Agradezcamos con Cristo este derroche de Amor Trinitario que nos manifiesta Su Corazón traspasado en la Cruz, del que manó la corriente de “sangre y agua” y que hace germinar los frutos del amor en los desiertos del corazón de los hombres pecadores.
“Sagrado Corazón de Jesús, en Ti confío”. Tantas veces elevamos nuestro espíritu al Señor con esas palabras que manifiestan el triunfo del amor de Cristo en nuestra alma: Confiamos en Él. La confianza es el triunfo del amor de Dios sobre nuestro pecado. El diablo lucha para que desconfiemos del amor de Dios; así tentó ya a nuestros primeros padres y así nos sigue tentando a nosotros
¿Cómo podemos desconfiar en un Corazón que llora sobre nuestras desgracias? Para que crezca la devoción al Corazón de Jesús, escribió Pío XII: «Con amor aun mayor latía el Corazón de Jesucristo cuando de su boca salían palabras inspiradas en amor ardientísimo». Así, para poner algún ejemplo cuando viendo a las turbas cansadas y hambrientas, exclamó: “Me da compasión esta multitud de gente”; y cuando, a la vista de Jerusalén, su ciudad predilecta, destinada a una fatal ruina por su obstinación en el pecado, exclamó: “Jerusalén. Jerusalén, que matas a los profetas y apedreas a los que a ti son enviados; ¡cuántas veces quise recoger a tus hijos, como la gallina recoge a sus polluelos bajo sus alas, y tú no has querido”. Y nosotros podemos contemplar el rostro del Señor, que se conmueve y llora ante la tumba de su amigo Lázaro, que se emociona ante el llanto de la viuda de Naín, que se goza en la fe del centurión que le ruega por la salud de su criado enfermo.
Palabras y gestos conmovedores de Dios que muere por nosotros, y para que nosotros, contemplando su cuerpo muerto de Amor en la Cruz, calmemos su sed con “una limosna de amor” (San Josemaría).
“Venid a mí todos los que estéis cansados y agobiados, y yo os aliviaré”. ¿Cuándo nos alivia? Cuando somos piadosos con Cristo, cuando le confesamos con arrepentimiento nuestros pecados, cuando le recibimos con amor en la Eucaristía, cuando le servimos atendiendo a los demás. Entonces, el Amor de Cristo germina en nuestro corazón y descubrimos que “El perdona todas tus culpas, y cura todas tus enfermedades, Él rescata tu vida de la fosa y te colma de gracia y de ternura” (Ps. 102)
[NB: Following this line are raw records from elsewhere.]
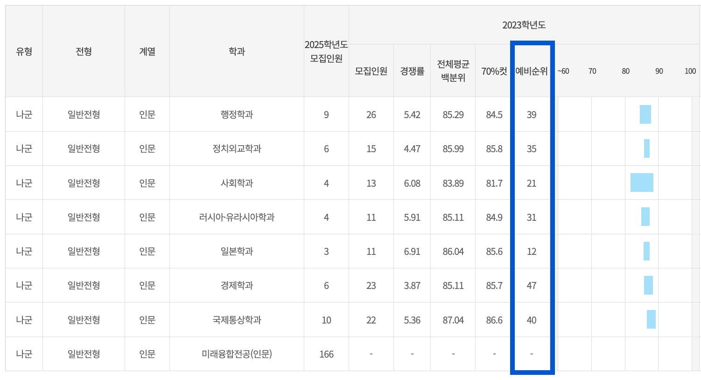Click the 일반전형 cell in the 경제학과 row
Viewport: 701px width, 380px height.
pos(84,285)
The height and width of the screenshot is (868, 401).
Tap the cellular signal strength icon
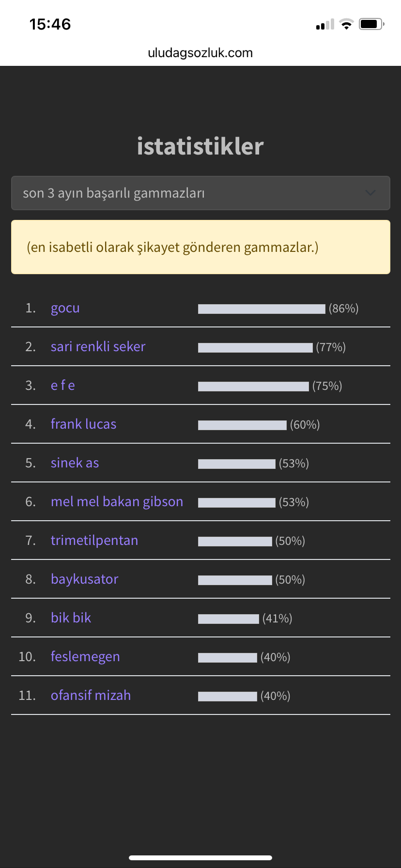(325, 25)
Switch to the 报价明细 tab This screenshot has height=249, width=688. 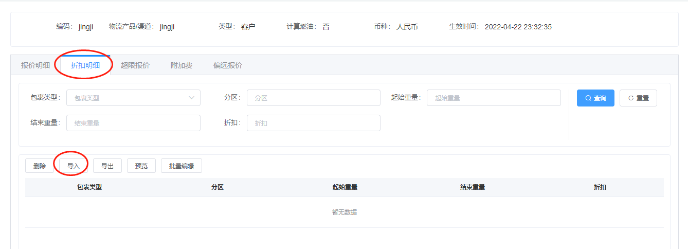coord(35,65)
“¿Quién no amará un corazón tan herido? —se pregunta San Buenaventura—¿Quién no devolverá amor por amor? ¿Quién no abrazará un Corazón tan puro? Nosotros, que somos de carne, pagaremos amor por amor, abrazaremos a nuestro herido, al que los impíos atravesaron manos y pies, el costado y el Corazón”. Pidamos que se digne ligar nuestro corazón con el vínculo de su amor y herirlo con una lanza, porque es aún duro e impenitente”
¿Cómo devolveremos al Amor un poco de amor? “Cargad con mi yugo y aprended de mí que soy manso y humilde de corazón, y encontraréis vuestro descanso. Porque mi yugo es llevadero y mi carga suave”.
Nuestra Madre Santa María contempla al pie de la Cruz el corazón traspasado de su Hijo. Ella nos enseña que, de verdad, la carga de Cristo es suave y su yugo ligero. Y descubriremos la paz que su Amor nos da, como la descubrió San Agustín en sus inmortales palabras: “Nos has creado, Señor, para ser tuyos, y nuestro corazón está inquieto hasta que descanse en Ti”.